The entire lower half of the boiler is chromed brass, while the upper half is aluminium. The dispersion plate is not in direct contact with aluminium. The aluminium boiler will get pitting at the seal over time no matter what, and having a solid, durable, easy to clean dispersion plate is of significantly greater importance.


----------



## Vital Spark (Jul 1, 2017)

urbanbumpkin said:


> What are your concerns with this?


That the brass will cause any aluminum in contact with it (direct or via water) to corrode away. OR if there is a stronger anode metal in the lower half of the system (which might explain some of corrosion of the original screen holder) then that will leach the zink out of the brass.


----------



## Vital Spark (Jul 1, 2017)

timmyjj21 said:


> The entire lower half of the boiler is chromed brass, while the upper half is aluminium. The dispersion plate is not in direct contact with aluminium. The aluminium boiler will get pitting at the seal over time no matter what, and having a solid, durable, easy to clean dispersion plate is of significantly greater importance.


How is it not in direct contact, when the pump is off does the water pressure reduce to an extent such that the boiler is no longer in any water contact with the shower screen at all? That might explain why it is OK to use, but only if it is certain the water bond is completely broken - broken to the extent that the two metals are electrically isolated from one another.

Uncoated brass in the vicinity of aluminum is like using a toaster in a bathroom: it might be OK in some situations, but in general it should always be avoided.


----------



## timmyjj21 (May 10, 2015)

Solenoid valve. When the machine is off, it isolates the group head from the boiler. The seal should be water tight.

As mentioned by Mrboots2u, I also think you are over thinking this.


----------



## DaveP (Jul 14, 2017)

Ahhh.. but its Saturday and the stainless bolts that attach the brass to the aluminum come into effect, so I shall invoke Trumpington's Variations


----------



## timmyjj21 (May 10, 2015)

Ah, my mistake. I didn't think Trumpington's Variations affected metallurgy, but my physics is rusty (pun intended!)

What you really need to be concerned about is that Gaggia is too cheap to use stainless bolts on the boiler, so you instead have poor quality ZINC galvanising on the mild steel bolts that are no doubt corroding as we speak...

Unless the OP has one of my refurbs from when I lived in the UK? There should be quite a few in circulation that I replaced with stainless!


----------



## Vital Spark (Jul 1, 2017)

I appreciate it is just a coffee machine, but if you have ever seen a fuel leek or even just a water leak form someone deciding that the brass valve fits just fine into the aluminum fitting (until there is so little left holding it it falls out) then maybe it wouldn't be so amusing.
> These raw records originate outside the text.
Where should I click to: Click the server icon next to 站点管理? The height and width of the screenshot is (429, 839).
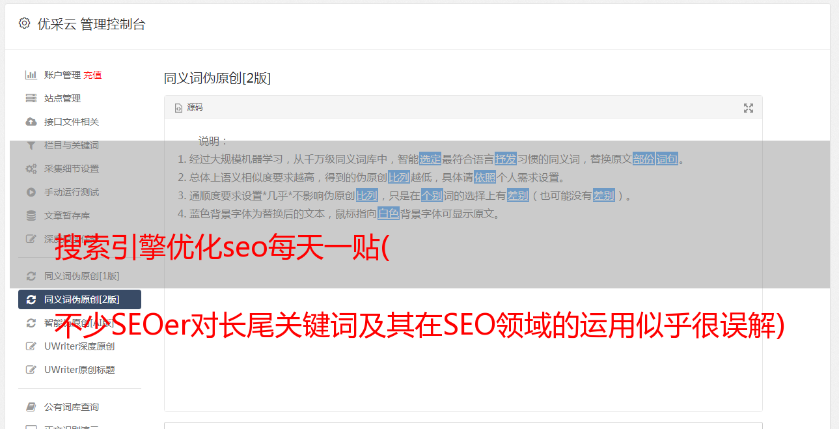31,98
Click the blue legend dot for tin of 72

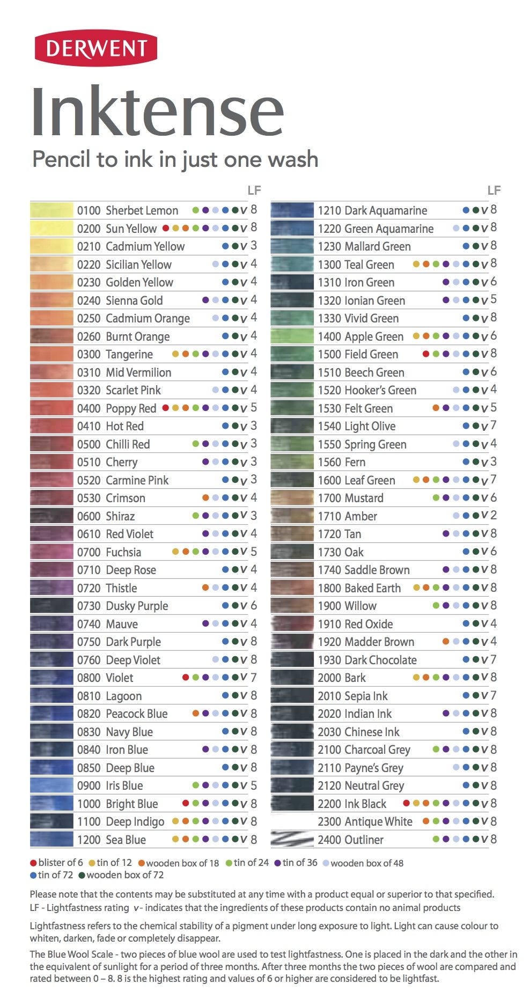[x=33, y=875]
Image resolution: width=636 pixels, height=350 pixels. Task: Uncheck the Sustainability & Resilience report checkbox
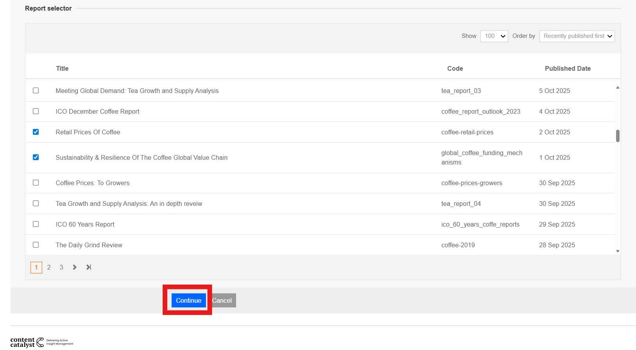[36, 157]
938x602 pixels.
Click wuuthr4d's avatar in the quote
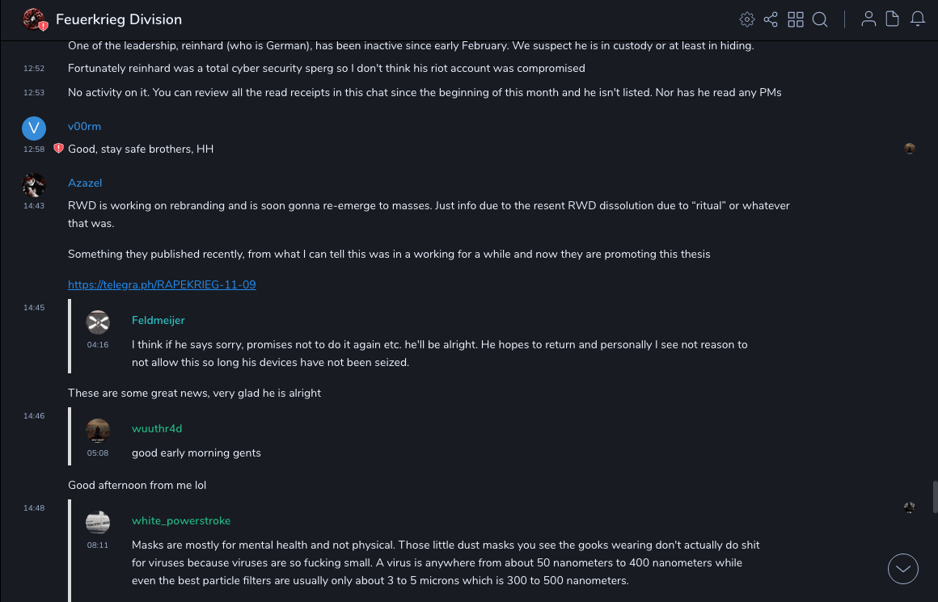(x=98, y=431)
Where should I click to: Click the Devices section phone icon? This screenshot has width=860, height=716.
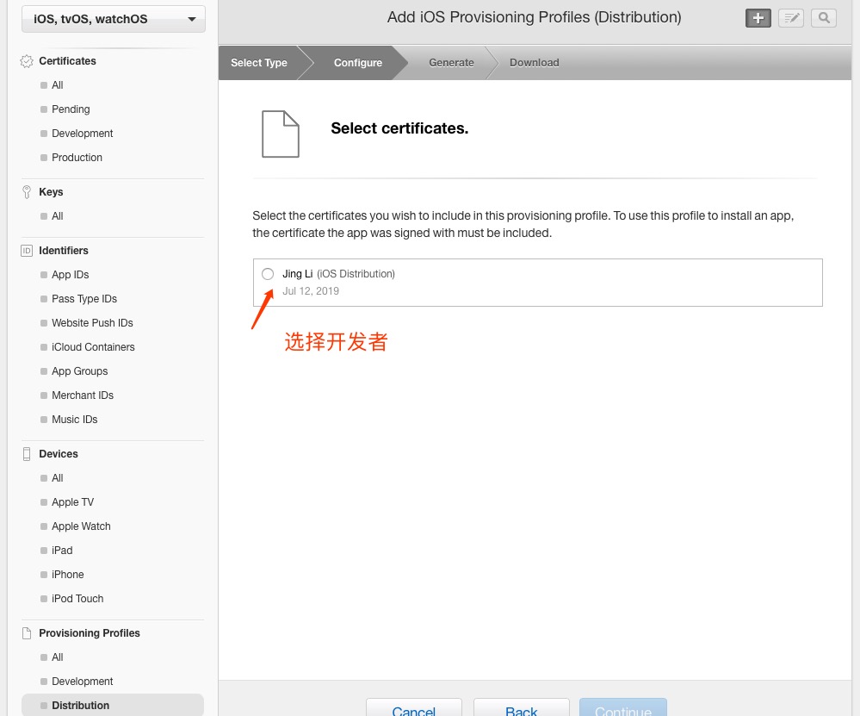tap(27, 454)
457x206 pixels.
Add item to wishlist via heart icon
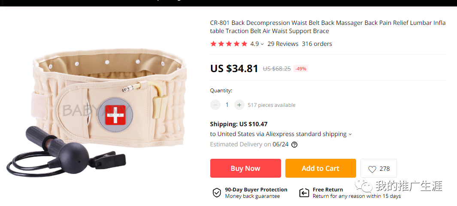click(372, 169)
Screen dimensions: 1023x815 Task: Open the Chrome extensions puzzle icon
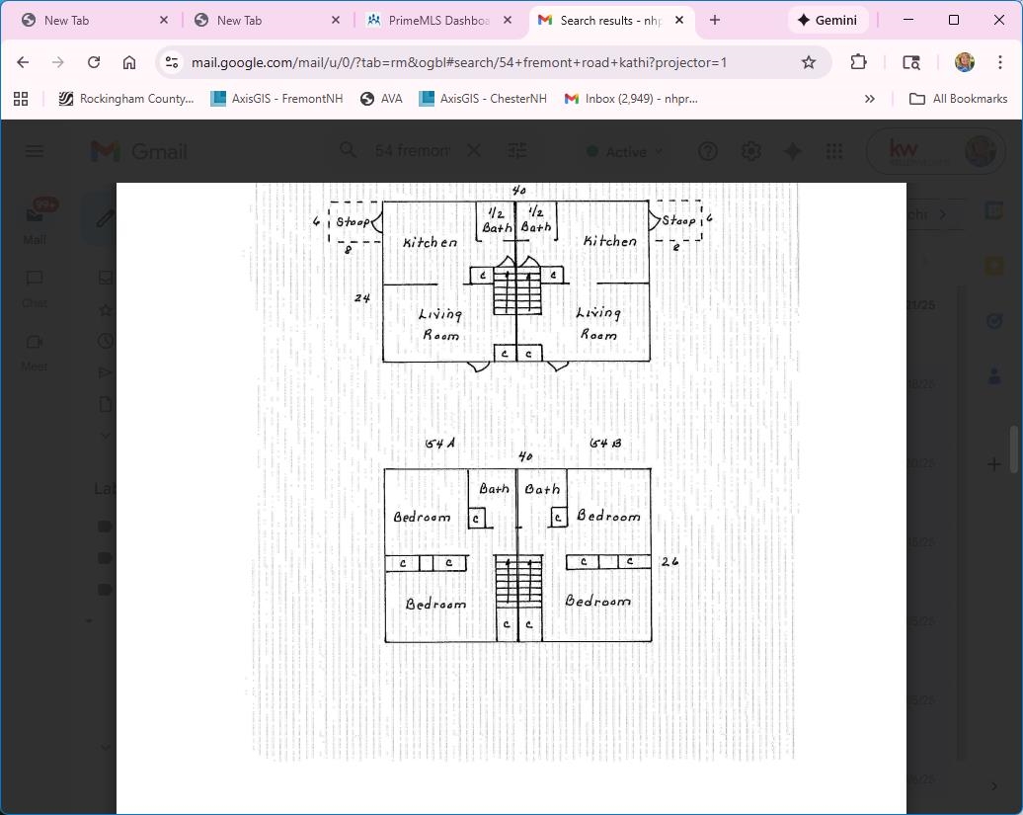(x=858, y=62)
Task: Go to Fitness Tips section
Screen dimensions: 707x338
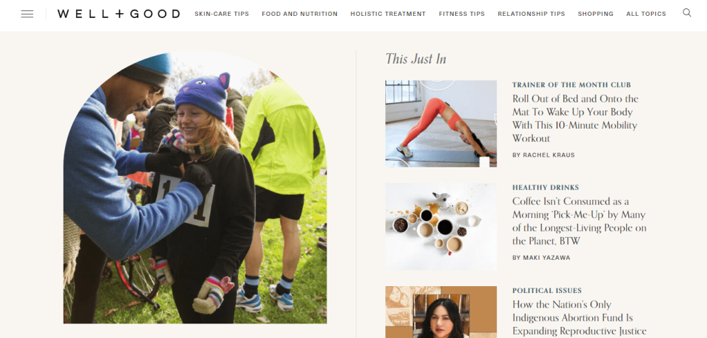Action: 462,14
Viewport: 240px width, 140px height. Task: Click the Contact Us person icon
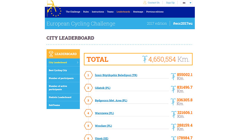tap(145, 3)
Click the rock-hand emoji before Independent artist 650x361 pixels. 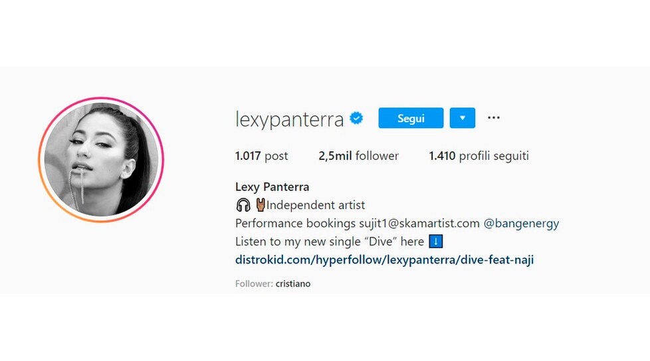261,204
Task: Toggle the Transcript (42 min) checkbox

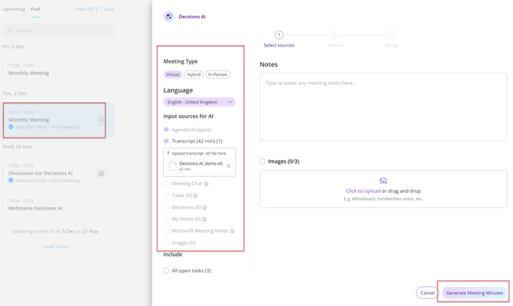Action: [x=166, y=142]
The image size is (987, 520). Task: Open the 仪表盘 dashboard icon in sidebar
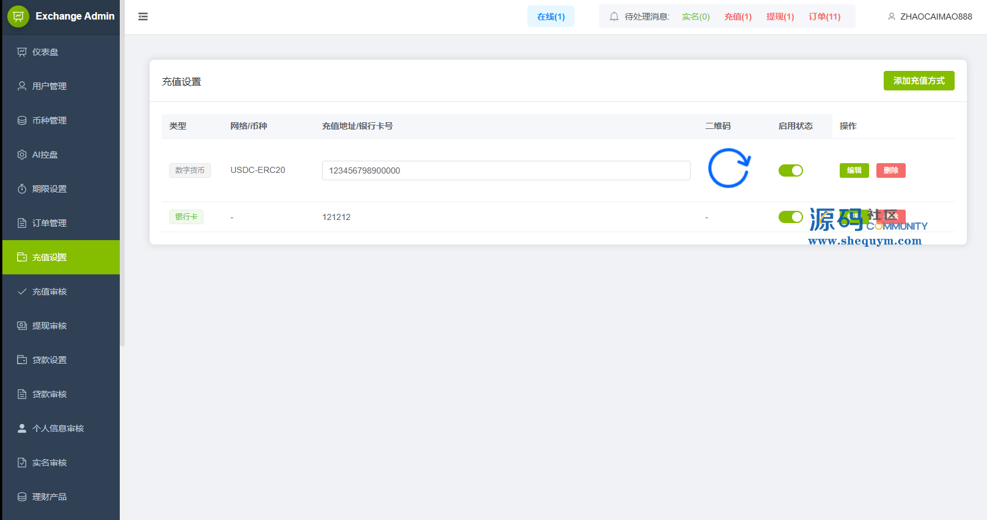click(x=22, y=52)
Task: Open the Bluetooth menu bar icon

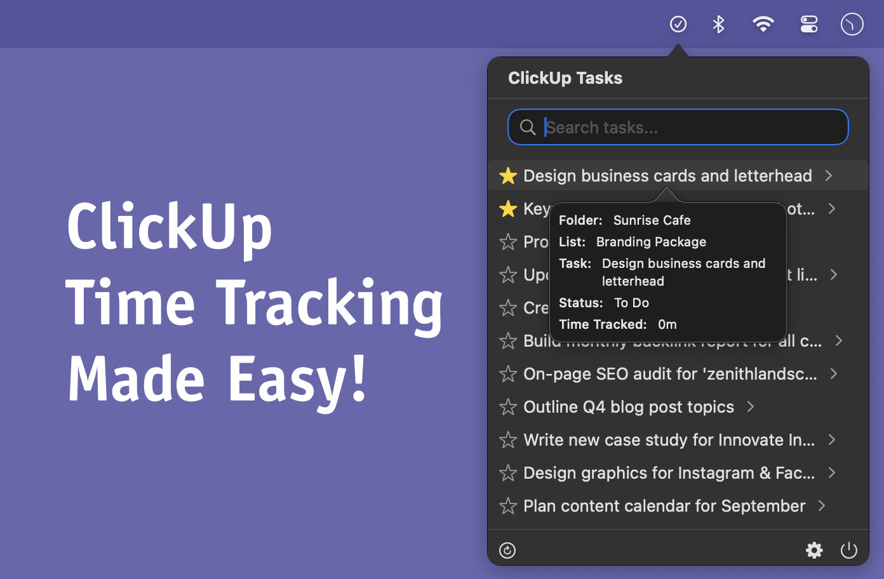Action: point(718,25)
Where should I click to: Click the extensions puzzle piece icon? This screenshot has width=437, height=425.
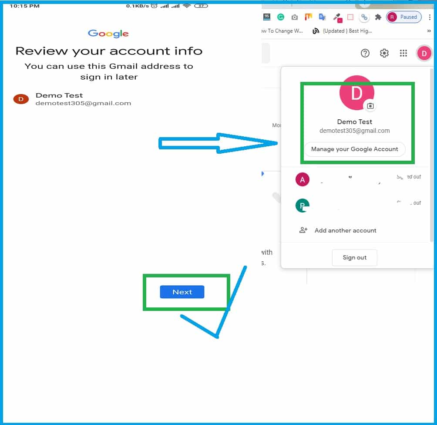pyautogui.click(x=378, y=17)
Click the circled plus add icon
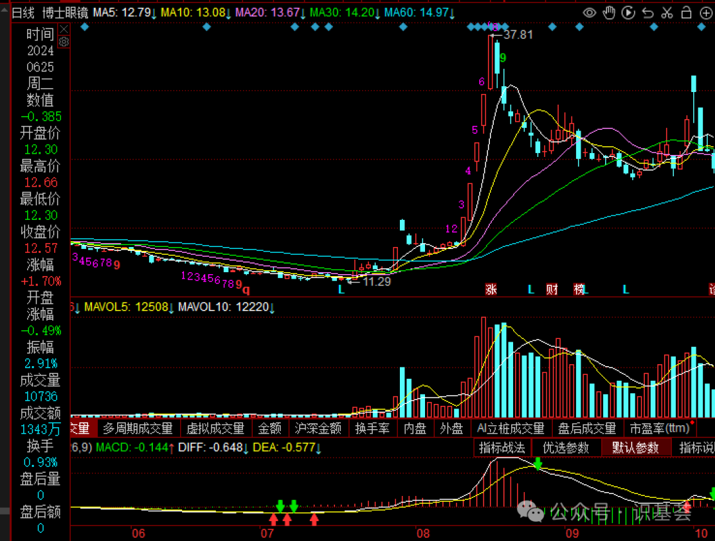 click(x=707, y=13)
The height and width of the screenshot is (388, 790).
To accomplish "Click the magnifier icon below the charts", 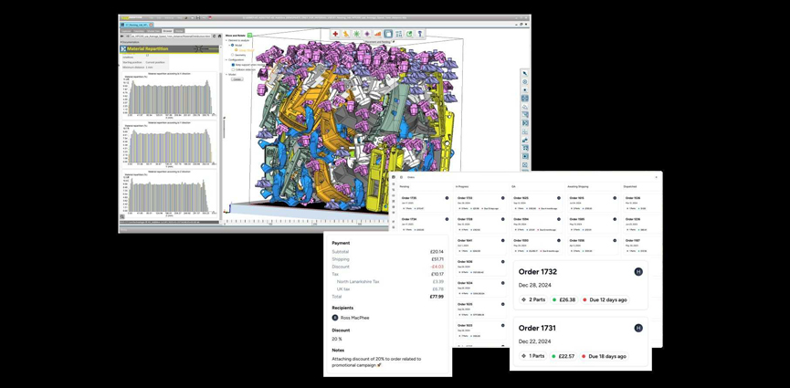I will 122,217.
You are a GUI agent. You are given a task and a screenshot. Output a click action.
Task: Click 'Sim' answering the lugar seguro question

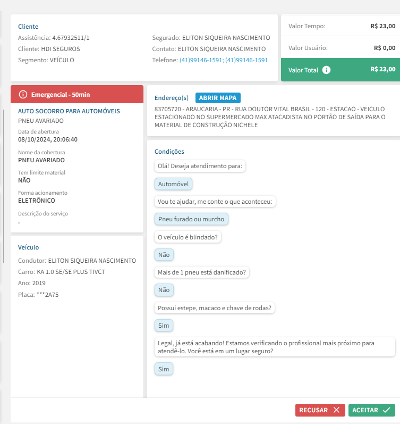tap(164, 369)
RE the bolts, it was actually when I picked those up to attach the brass plate and wondered 'are these really stainless, seems not' that I then wondered about constant water contact with with boiler. The three way valve explanation is reassuring, thanks


----------



## El carajillo (Mar 16, 2013)

1. You are over thinking it.

You already have a brass steam valve attached directly to the boiler.

A very small proportion of lead is added to brass to aid machining ( not sufficient to be harmful)

The "galvanised " bolts could possibly have been deliberate to act as a sacrificial anode. ( lessen the effect on the boiler)

Using aggressive descaler and strong solutions of cleaner in the head strip the natural protection the water and time has deposited inside the boiler and on the dispersion plate

Using suitable water significantly reduces boiler scaling.

Removing the dispersion plate and scrubbing with a brush& mild detergent removes oils but does not strip back the zinc from the brass leaving the pink copper.

Just concentrate on making good coffee:good:







If the boiler is eaten away you will hardly have a flood with less than 100 ml of water.
























 need more


----------